- PROMPT -
Search the listing for the string "Task". Copy every line that has it.

- ENTRIES PROVIDED -
Content starts
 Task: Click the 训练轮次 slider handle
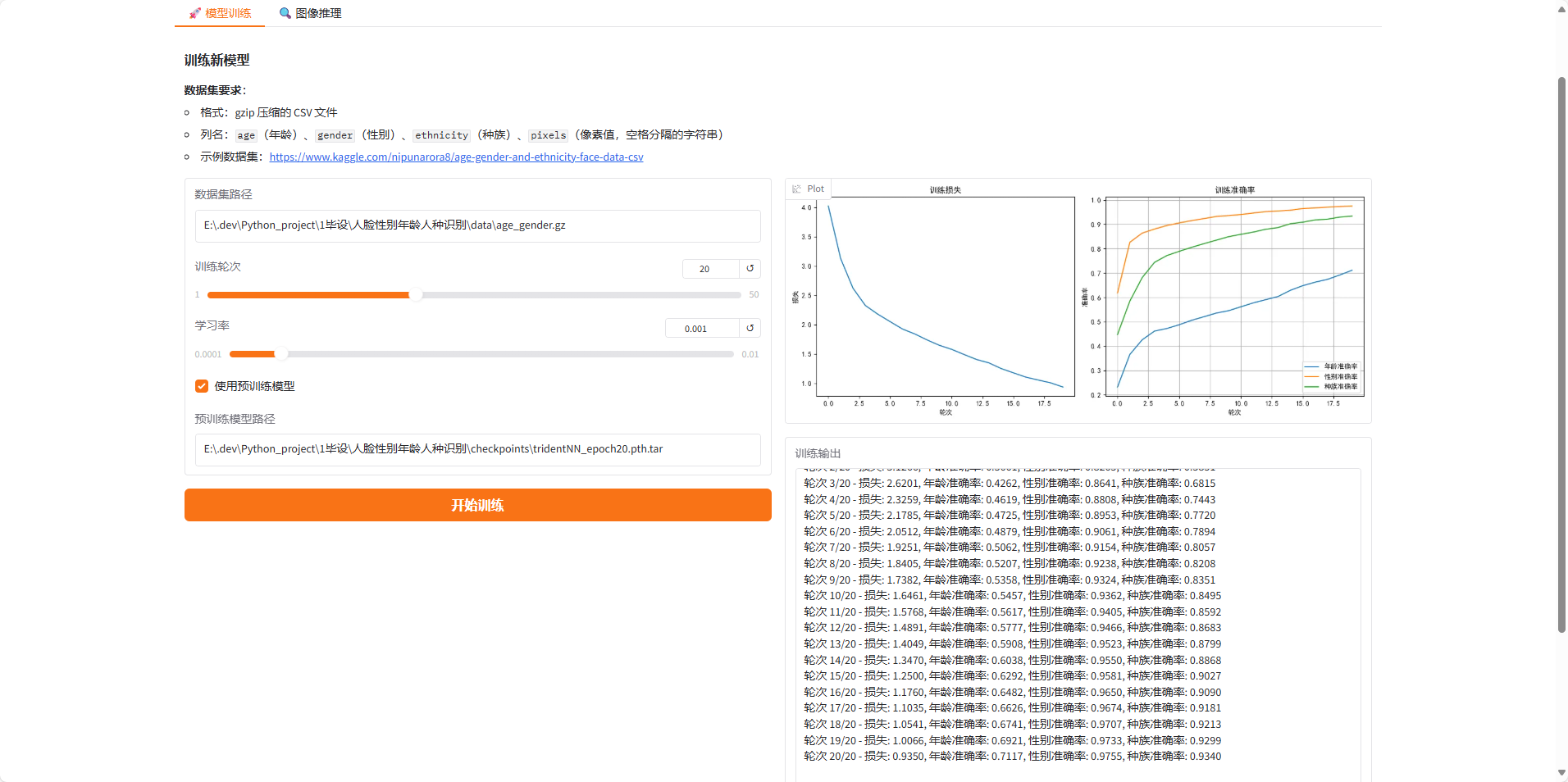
Content ends
Content starts
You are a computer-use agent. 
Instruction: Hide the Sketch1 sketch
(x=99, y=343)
Content ends
Content starts
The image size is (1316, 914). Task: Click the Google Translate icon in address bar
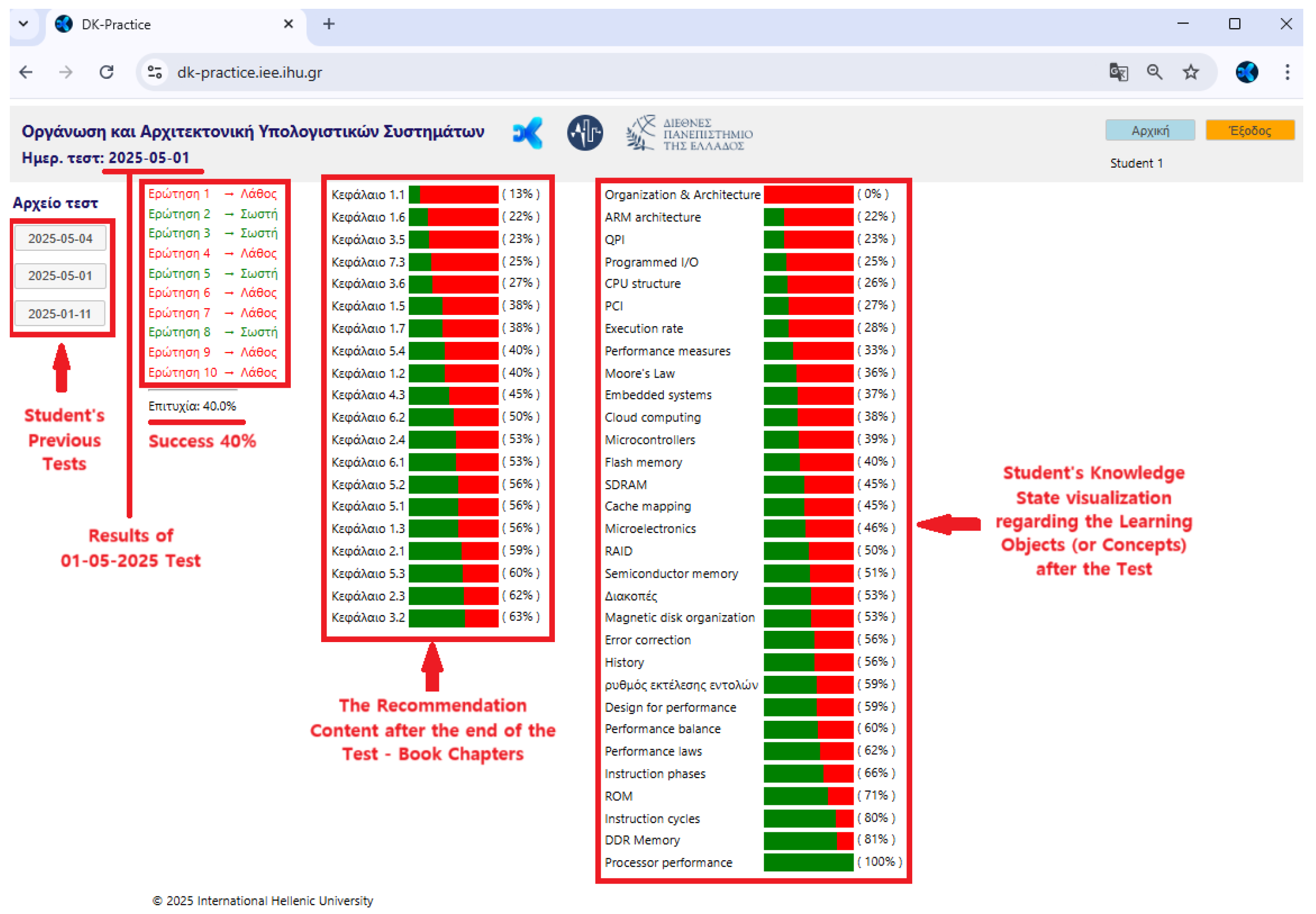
Content ends
- WORKED SOLUTION -
 Task: Click the 训练轮次 slider handle
The image size is (1316, 914). Task: Click the Google Translate icon in address bar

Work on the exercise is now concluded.